Exploring the impact of MiR-92a-3p on FOLFOX chemoresistance biomarker genes in colon cancer cell lines.

Introduction: One of the primary obstacles faced by individuals with advanced colorectal cancer (CRC) is the potential development of acquired chemoresistance as the disease advances. Studies have indicated a direct association between elevated levels of miR-92a-3p and the progression, metastasis, and chemoresistance observed in CRC. We proposed that miR-92a-3p impairs FOLFOX (fluorouracil/oxaliplatin) chemotherapy response by upregulating the expression of chemoresistance biomarker genes through the activation of β-catenin and epithelial-mesenchymal transition (EMT).

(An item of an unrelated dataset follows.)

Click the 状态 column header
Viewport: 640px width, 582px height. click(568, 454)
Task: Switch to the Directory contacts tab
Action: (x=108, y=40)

These FOLFOX biomarker genes include the pyrimidine biosynthesis pathway genes dihydropyrimidine dehydrogenase ( DPYD ), thymidylate synthase ( TYMS ), methylenetetrahydrofolate reductase ( MTHFR ), and the genes encoding the DNA repair complexes subunits ERCC1 and ERCC2 , and XRCC1 . Methods: To assess this, we transfected SW480 and SW620 colon cancer cell lines with miR-92a-3p mimics and then quantified the expression of DPYD , TYMS , MTHFR , ERCC1 , ERCC2 , and XRCC1 , the expression of EMT markers and transcription factors, and activation of β-catenin. Results and discussion: Our results reveal that miR-92a-3p does not affect the expression of DPYD , TYMS , MTHFR , and ERCC1. Furthermore, even though miR-92a-3p affects ERCC2 , XRCC1 , E-cadherin, and β-catenin mRNA levels, it has no influence on their protein expression. Conclusion: We found that miR-92a-3p does not upregulate the expression of proteins of DNA-repair pathways and other genes involved in FOLFOX chemotherapy resistance.